- [EXERCISE INSTRUCTIONS]: Go through the entries below. Copy each line in which "will" appears.

[Stored records]
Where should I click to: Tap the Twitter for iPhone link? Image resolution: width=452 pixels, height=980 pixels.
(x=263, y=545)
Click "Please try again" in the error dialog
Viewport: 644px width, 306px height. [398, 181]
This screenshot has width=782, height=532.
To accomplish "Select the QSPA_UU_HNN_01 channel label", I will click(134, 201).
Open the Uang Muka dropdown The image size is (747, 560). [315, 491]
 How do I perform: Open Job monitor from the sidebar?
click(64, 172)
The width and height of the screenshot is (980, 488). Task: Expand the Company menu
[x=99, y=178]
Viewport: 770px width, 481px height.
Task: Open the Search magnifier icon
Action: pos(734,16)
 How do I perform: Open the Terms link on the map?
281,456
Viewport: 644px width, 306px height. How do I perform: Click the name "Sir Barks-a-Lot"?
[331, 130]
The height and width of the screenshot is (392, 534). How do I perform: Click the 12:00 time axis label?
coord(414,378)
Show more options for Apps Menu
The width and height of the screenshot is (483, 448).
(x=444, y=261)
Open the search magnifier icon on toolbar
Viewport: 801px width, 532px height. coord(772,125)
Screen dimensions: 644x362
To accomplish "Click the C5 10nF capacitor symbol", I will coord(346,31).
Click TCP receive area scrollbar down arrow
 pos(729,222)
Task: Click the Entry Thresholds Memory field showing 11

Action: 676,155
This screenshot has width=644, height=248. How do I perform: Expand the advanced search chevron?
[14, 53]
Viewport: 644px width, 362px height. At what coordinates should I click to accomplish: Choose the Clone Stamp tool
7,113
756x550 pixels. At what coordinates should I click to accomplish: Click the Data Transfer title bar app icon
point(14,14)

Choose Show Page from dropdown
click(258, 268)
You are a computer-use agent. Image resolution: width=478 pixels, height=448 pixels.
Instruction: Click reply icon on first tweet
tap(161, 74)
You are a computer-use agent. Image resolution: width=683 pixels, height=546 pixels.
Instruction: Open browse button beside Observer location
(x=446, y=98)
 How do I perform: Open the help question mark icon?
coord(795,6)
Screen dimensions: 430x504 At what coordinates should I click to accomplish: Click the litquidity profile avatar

- [SOLUTION TO THIS PROBLEM]:
To accomplish "Select the QSPA_UU_HNN_01 channel label", I will click(134, 201).
To accomplish "Click the C5 10nF capacitor symbol", I will coord(346,31).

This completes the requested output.